Les orléanistes le considèrent comme l'héritier du trône. Le prince Jean de France ne renoncerait pas à exercer ses
« responsabilités », dans le cadre d'une monarchie constitutionnelle. Il animera une conférence demain au château d'Avrilly.
Les orléanistes le considèrent comme l'héritier du trône. Le prince Jean de France ne renoncerait pas à exercer ses
« responsabilités », dans le cadre d'une monarchie constitutionnelle. Il animera une conférence demain au château d'Avrilly.
L'Allier, de par son histoire, est plus habitué à la maison de Bourbon, qu'à la maison d'Orléans, qui vous considère comme l'héritier du trône de France. Vos deux familles entretiennent-elles de bonnes relations ? Mais oui, bien sûr, elles sont excellentes (rires).
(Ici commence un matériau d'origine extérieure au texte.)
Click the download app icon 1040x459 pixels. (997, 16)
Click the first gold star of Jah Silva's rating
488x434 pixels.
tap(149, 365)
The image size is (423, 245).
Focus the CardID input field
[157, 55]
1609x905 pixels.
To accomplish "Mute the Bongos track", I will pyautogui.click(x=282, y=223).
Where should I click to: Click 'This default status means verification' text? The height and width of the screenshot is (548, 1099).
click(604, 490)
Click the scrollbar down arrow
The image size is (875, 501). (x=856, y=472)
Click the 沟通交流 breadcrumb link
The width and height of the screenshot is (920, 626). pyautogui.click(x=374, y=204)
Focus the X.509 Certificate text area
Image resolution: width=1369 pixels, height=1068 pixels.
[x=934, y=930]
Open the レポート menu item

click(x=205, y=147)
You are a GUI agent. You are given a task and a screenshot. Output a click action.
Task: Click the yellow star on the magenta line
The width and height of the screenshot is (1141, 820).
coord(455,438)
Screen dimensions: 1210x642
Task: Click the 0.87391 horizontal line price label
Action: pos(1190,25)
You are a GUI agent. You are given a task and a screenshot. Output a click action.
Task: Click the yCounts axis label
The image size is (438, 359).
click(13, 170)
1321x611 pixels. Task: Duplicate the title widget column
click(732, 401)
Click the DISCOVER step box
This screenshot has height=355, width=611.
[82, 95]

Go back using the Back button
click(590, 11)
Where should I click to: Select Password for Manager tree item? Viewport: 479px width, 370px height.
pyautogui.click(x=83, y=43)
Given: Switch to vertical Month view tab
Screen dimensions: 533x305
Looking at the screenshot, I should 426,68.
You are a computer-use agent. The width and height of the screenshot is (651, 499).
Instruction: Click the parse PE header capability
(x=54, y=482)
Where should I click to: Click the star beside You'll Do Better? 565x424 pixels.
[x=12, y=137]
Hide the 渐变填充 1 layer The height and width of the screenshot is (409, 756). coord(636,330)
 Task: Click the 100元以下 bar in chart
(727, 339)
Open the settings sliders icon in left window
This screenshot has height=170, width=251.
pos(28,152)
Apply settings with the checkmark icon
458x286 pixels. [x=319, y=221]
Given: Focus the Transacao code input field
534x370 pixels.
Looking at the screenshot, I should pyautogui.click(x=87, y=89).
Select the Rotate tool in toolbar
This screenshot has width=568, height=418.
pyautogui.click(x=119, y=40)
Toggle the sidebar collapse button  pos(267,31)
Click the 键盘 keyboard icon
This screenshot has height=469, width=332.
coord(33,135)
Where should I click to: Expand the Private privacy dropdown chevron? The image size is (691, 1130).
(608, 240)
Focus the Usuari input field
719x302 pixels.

Vous savez, les Bourbons et les Orléans ont des liens familiaux. Henri I V fait notamment partie de nos ancêtres communs. Je connais d'ailleurs un peu l'Allier. J'ai notamment fait des photos à Bourbon-l'Archambault pour le magazine Point de vue et j'ai visité l'abbaye de Souvigny.
Le poids de votre passé familial a-t-il pesé, étant enfant, dans votre éducation ?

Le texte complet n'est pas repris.